Material for this task section start

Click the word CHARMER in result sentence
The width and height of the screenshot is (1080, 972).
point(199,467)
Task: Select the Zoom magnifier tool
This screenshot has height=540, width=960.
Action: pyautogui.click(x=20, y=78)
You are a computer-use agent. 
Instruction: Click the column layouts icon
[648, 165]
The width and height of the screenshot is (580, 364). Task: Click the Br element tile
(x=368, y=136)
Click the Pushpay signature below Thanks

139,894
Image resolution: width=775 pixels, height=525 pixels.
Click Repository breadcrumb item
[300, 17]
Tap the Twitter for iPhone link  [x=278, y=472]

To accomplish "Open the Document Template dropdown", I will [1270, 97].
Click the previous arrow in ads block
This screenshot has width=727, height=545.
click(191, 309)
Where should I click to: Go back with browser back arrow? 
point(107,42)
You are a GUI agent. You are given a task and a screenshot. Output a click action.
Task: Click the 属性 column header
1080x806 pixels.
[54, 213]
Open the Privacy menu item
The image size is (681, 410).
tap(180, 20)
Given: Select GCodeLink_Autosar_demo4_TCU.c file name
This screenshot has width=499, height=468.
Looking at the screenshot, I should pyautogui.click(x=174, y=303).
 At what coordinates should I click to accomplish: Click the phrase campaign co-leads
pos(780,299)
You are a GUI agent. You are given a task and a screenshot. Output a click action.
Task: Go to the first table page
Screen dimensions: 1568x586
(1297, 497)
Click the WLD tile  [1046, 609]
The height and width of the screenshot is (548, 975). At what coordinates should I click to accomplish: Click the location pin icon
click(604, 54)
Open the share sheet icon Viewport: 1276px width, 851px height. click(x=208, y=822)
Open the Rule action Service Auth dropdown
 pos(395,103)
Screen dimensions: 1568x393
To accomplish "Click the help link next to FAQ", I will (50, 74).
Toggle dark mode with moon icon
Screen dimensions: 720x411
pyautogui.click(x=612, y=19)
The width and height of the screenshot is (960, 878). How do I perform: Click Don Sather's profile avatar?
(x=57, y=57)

Material for this task section end

Look over the records above and copy each line that includes the string "Select".

* [Your response]:
Task: Select the Zoom magnifier tool
Given: Select GCodeLink_Autosar_demo4_TCU.c file name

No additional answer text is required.